I strutted around the nurse?s station;) until the drugs wore off:eek: and then I crawled back in the bed and watch TV ?. I had surgery on a Tuesday and went home on Friday so really did not have to much time for boredom to set in.....
 
I was on the internet as soon as I moved out of CICU. I also watched movies(on my laptop). At night I would IM my 11 year old son on the laptop. TV not so much, too far away and couldn't focus on it for long. Alot of walking.......Alot of walking.
 
I took a couple of books, but was so out of it that I never even cracked them. I was not allowed to have any electronic devices turned on within my reach until my pacer wires were removed. My wife smuggled in my electric shaver, but the nurse heard it from out in the hallway and took it away :p

I finally managed to figure out the stupid TV remote/ Bed adjuster / Nurse Call / Reading light device and got the TV going. First thing that popped up was a closed-circuit feed from the operating room showing a patient's fully-exposed heart beating away. Freeekkkout :eek:
 
Admittedly I was a bit out of it with the secondary infection I picked up, but I couldn't contemplate reading - both the effort of holding a book up and the focus issue nixed that idea. I did watch a bit of TV, but not a super lot. I napped a lot between walks and for a lot of the time was basically a zombie, looking out the ward window at the North Shore mountains. My wife spent many a long hour looking at the outside of my eyelids:D! Not sure what a "normal" recovery would feel like, but I did feel pretty good up to the third day and posted on the forum at that time from the patient computer room. After that it was downhill for a week and then, when I was back in my body, all the focus was on getting out of the hospital and home!
Cameron
 
For some reason I couldn't concentrate on a book but I did like crossword puzzles and Sudoku. I stuck with the easier ones, especially at first. I even had a nurse photo copy the puzzles in the paper one day.

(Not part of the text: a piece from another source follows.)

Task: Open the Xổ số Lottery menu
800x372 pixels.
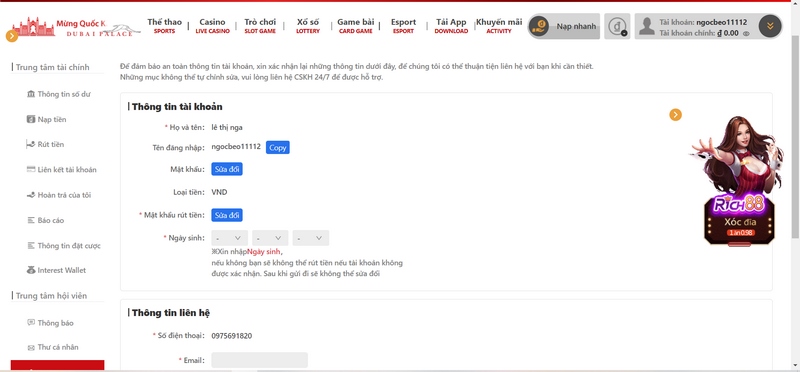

As for the nude wheel chair races that Ross suggested that kind of thing scares me, especially after my tragic wheel chair accident (I don't want to talk about it) :)

Ian
 
OMG, I didn't know about the wheel chair races!!! Gives me something to look forward to. Though I am definitely going to ban my parents ;)
 
OMG, I didn't know about the wheel chair races!!! Gives me something to look forward to. Though I am definitely going to ban my parents ;)

Hahaha, in reality, you'll be too weak to even turn the wheels yourself and if you aren't, it would hurt your sternum way too much to try, but the idea is pretty cool don't ya think? :D

I remember the first day of football was on TV when I came around. The Doctors nurse asked me what the score was and I looked at her like ??? I told her, I'm watching the game, but I haven't a clue whats going on.
 
I still find it so entertaining that people actually believe they will be able to do anything after this surgery.....

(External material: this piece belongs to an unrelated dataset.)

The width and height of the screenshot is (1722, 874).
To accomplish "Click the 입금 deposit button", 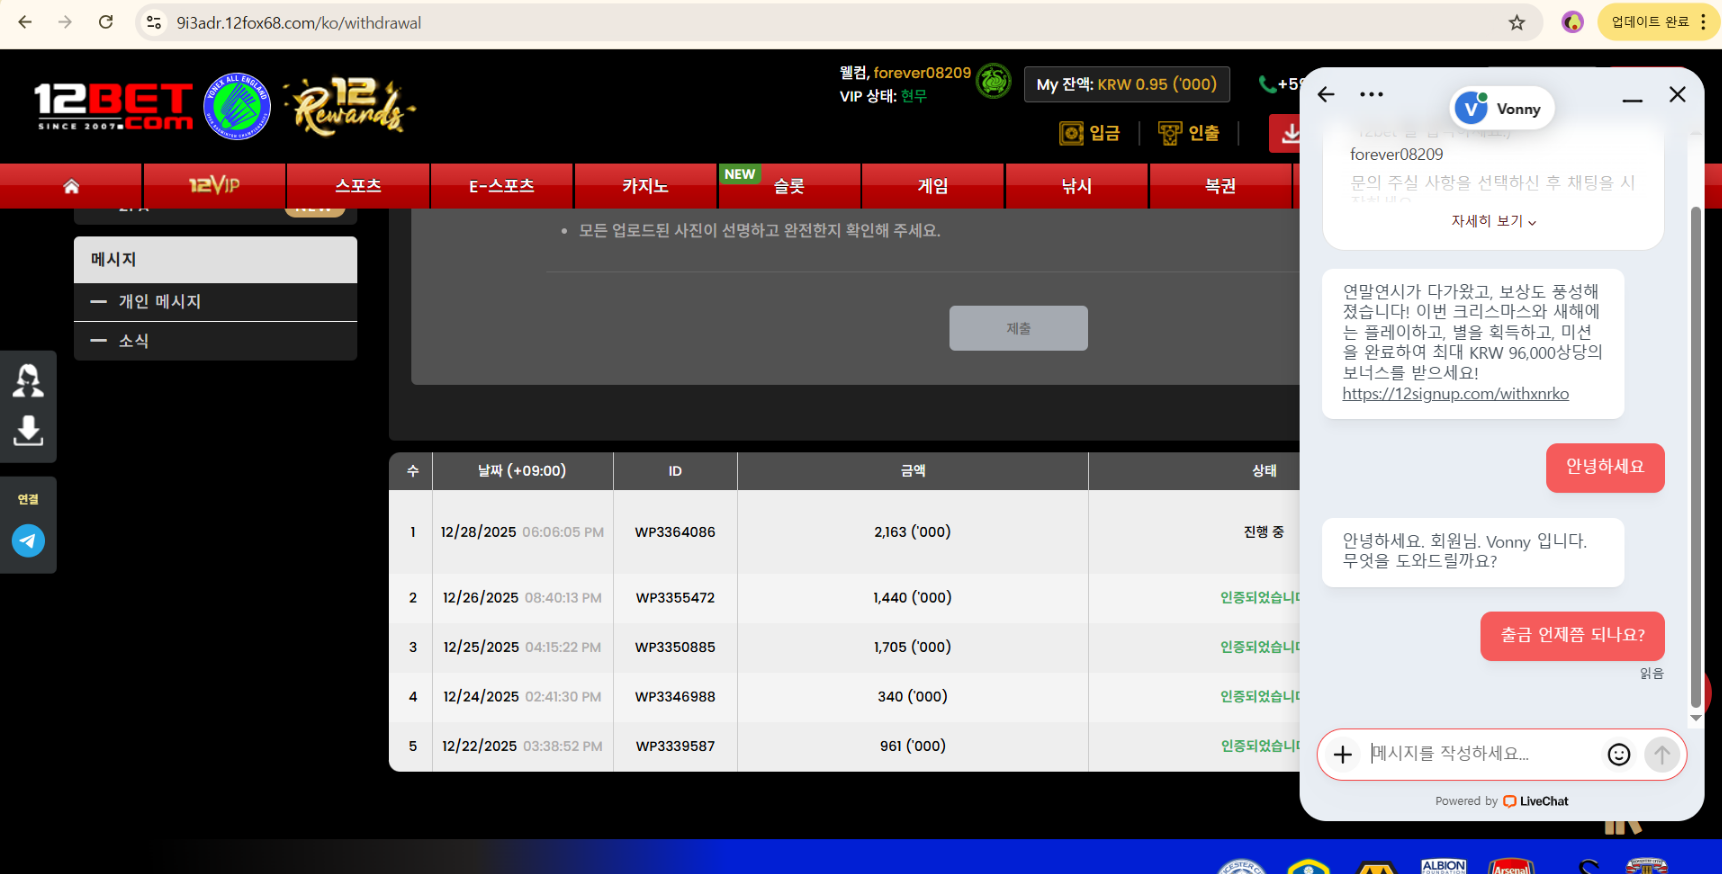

I find it entertaining that they don't believe how much it's going to knock out them. I can't say it enough, you feel like you were run over by one of these:

836h.jpg
 
I must admit I really felt sorry for my daughter. She took time off work to be with me at the hospital, she arrived late on the Wednesday, she was with me on Thursday morning until they came for me, half of that time I was drifting with the pre-med. Then she hung around until I was in ICU, next day when I was out of ICU I drifted in and out of sleep so it really didn't matter if she was there or not. She had to go back home before I was really able to do more than doze on and off as she was getting married the following week and really needed to be attending to that. The wedding was planned way before my Surgery date was known and I wouldn't permit her to change her dates, far to complicated.
 
Once you start feeling a bit better, all you can focus on is getting out of hospital and going HOME, lol.
I got sick of watching TV, and couldn't really concentrate on reading. I walked the halls and stairs a lot, counting down the days till I could escape.....lol!